[Rows of pointing data]
···

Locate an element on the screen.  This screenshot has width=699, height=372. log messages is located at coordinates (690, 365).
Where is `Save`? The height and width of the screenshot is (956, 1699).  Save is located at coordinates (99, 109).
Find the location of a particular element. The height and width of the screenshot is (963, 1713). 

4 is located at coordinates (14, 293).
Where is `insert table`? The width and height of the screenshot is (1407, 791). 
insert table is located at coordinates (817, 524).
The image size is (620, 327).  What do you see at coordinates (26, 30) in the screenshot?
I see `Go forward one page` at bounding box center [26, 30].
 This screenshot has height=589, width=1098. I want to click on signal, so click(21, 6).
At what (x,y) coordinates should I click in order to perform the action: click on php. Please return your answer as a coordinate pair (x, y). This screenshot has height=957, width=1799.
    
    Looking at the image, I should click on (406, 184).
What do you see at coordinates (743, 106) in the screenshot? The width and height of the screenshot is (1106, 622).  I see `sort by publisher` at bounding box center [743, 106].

···

**EXERCISE DESCRIPTION:**
Recast the data above as a Markdown table with two columns, Row and Line, putting each non-blank line in its own row and numbering the rows in order.

**ANSWER TO THE EXERCISE:**
| Row | Line |
|---|---|
| 1 | Locate an element on the screen.  This screenshot has width=699, height=372. log messages is located at coordinates (690, 365). |
| 2 | Where is `Save`? The height and width of the screenshot is (956, 1699).  Save is located at coordinates (99, 109). |
| 3 | Find the location of a particular element. The height and width of the screenshot is (963, 1713).  |
| 4 | 4 is located at coordinates (14, 293). |
| 5 | Where is `insert table`? The width and height of the screenshot is (1407, 791).  |
| 6 | insert table is located at coordinates (817, 524). |
| 7 | The image size is (620, 327).  What do you see at coordinates (26, 30) in the screenshot? |
| 8 | I see `Go forward one page` at bounding box center [26, 30]. |
| 9 |  This screenshot has height=589, width=1098. I want to click on signal, so click(21, 6). |
| 10 | At what (x,y) coordinates should I click in order to perform the action: click on php. Please return your answer as a coordinate pair (x, y). This screenshot has height=957, width=1799. |
| 11 |     Looking at the image, I should click on (406, 184). |
| 12 | What do you see at coordinates (743, 106) in the screenshot? The width and height of the screenshot is (1106, 622).  I see `sort by publisher` at bounding box center [743, 106]. |